── Records provided

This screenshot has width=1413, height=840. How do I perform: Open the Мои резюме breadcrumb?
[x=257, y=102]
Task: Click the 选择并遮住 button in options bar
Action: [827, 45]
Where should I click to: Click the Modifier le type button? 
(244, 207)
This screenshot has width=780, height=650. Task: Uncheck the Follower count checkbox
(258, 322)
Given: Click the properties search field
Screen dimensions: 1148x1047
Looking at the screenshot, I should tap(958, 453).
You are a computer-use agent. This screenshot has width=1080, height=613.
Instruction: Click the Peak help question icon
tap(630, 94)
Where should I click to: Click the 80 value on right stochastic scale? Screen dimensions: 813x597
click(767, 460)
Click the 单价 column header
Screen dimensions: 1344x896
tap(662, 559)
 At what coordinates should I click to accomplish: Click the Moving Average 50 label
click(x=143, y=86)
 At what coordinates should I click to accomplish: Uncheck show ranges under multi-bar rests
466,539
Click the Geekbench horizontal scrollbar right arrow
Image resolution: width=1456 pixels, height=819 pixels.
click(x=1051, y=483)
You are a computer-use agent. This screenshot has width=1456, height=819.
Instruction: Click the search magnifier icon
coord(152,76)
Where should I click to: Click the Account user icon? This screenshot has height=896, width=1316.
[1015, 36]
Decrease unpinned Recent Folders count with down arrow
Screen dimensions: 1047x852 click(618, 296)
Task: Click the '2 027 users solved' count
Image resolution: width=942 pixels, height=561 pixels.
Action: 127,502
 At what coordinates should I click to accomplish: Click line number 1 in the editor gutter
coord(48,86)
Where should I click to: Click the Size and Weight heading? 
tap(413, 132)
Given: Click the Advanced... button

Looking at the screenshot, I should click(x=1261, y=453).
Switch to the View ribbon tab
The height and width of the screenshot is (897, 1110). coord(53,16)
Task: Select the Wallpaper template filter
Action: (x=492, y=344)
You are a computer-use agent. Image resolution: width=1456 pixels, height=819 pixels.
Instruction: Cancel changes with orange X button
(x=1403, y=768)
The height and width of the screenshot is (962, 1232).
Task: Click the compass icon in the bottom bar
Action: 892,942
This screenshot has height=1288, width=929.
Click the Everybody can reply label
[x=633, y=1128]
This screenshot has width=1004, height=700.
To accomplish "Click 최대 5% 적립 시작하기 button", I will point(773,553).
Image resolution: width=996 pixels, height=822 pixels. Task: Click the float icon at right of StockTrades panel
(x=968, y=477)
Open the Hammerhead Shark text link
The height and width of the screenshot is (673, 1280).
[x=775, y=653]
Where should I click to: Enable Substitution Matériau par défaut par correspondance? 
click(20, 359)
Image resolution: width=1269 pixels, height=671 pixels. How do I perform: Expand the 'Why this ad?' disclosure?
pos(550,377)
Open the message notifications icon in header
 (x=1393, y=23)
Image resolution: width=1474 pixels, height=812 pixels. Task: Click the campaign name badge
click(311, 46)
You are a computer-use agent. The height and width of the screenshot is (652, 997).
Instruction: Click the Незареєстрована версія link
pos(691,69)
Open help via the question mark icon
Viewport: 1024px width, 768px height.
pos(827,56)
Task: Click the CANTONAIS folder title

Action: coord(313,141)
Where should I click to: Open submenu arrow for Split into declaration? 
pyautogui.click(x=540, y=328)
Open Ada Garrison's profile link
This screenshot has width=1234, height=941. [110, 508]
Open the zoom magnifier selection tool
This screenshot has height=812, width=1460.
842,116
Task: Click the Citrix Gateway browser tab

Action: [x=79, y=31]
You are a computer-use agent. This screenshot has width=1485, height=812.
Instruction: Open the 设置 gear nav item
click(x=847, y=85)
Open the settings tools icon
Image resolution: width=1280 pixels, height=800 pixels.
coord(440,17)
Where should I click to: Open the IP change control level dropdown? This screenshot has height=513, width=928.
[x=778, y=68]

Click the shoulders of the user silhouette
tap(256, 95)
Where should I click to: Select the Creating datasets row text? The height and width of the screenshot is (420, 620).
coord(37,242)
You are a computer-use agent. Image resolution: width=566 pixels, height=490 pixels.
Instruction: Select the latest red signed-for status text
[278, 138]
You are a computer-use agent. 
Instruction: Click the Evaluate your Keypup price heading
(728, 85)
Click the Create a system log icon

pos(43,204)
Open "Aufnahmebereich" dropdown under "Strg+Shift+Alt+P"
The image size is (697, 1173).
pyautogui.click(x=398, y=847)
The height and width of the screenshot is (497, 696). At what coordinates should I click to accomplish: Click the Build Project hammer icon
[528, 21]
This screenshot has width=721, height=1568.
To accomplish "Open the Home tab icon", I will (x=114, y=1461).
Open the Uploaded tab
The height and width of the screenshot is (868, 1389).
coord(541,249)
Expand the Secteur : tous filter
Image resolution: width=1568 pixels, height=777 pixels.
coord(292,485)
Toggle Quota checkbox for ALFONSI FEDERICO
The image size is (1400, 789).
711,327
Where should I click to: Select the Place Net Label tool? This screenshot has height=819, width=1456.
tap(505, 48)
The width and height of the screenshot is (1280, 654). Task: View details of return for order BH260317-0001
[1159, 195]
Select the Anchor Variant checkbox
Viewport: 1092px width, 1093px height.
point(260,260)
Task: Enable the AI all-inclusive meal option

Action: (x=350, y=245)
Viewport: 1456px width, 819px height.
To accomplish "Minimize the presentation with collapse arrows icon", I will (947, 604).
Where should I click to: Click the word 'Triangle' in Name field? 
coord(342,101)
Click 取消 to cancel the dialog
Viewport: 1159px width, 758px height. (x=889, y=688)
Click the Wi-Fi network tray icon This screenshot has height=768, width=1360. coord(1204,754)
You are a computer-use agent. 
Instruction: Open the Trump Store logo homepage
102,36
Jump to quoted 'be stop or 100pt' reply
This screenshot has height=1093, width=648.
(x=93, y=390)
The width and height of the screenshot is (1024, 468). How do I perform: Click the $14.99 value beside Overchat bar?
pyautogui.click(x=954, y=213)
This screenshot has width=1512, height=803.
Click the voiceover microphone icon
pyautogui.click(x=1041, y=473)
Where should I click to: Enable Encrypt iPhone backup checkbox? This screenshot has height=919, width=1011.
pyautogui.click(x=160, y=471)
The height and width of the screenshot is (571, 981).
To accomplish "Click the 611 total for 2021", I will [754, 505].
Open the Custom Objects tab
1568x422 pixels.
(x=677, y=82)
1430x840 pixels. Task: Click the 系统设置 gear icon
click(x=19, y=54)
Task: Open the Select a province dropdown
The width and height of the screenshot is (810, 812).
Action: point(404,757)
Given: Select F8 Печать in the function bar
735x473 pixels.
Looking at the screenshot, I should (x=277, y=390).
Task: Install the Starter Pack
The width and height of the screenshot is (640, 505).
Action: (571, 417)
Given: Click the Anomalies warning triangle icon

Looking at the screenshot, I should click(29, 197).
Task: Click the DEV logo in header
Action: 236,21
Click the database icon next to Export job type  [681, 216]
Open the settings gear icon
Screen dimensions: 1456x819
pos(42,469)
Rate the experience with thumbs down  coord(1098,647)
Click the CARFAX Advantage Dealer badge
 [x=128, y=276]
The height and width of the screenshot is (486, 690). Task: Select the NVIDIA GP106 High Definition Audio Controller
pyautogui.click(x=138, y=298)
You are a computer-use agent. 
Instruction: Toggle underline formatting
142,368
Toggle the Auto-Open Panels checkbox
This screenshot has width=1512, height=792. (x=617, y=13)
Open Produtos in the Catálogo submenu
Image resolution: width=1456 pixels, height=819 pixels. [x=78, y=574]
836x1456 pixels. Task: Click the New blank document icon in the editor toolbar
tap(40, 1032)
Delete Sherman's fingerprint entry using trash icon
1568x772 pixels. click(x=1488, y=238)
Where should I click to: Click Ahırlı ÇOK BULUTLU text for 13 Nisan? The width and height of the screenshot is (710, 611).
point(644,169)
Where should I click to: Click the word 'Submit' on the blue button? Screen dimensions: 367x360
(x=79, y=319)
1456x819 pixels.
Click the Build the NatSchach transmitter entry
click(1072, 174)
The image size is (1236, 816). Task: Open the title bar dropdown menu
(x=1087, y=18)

────

◆ **Required task**:
Rewrite the records as a Markdown table with the columns "Row" and "Line", starting with the line that contains "The image size is (1236, 816)." and continuing through the end of the records. Number each row, and omit any blank lines.

◆ **The solution**:
| Row | Line |
|---|---|
| 1 | The image size is (1236, 816). Task: Open the title bar dropdown menu |
| 2 | (x=1087, y=18) |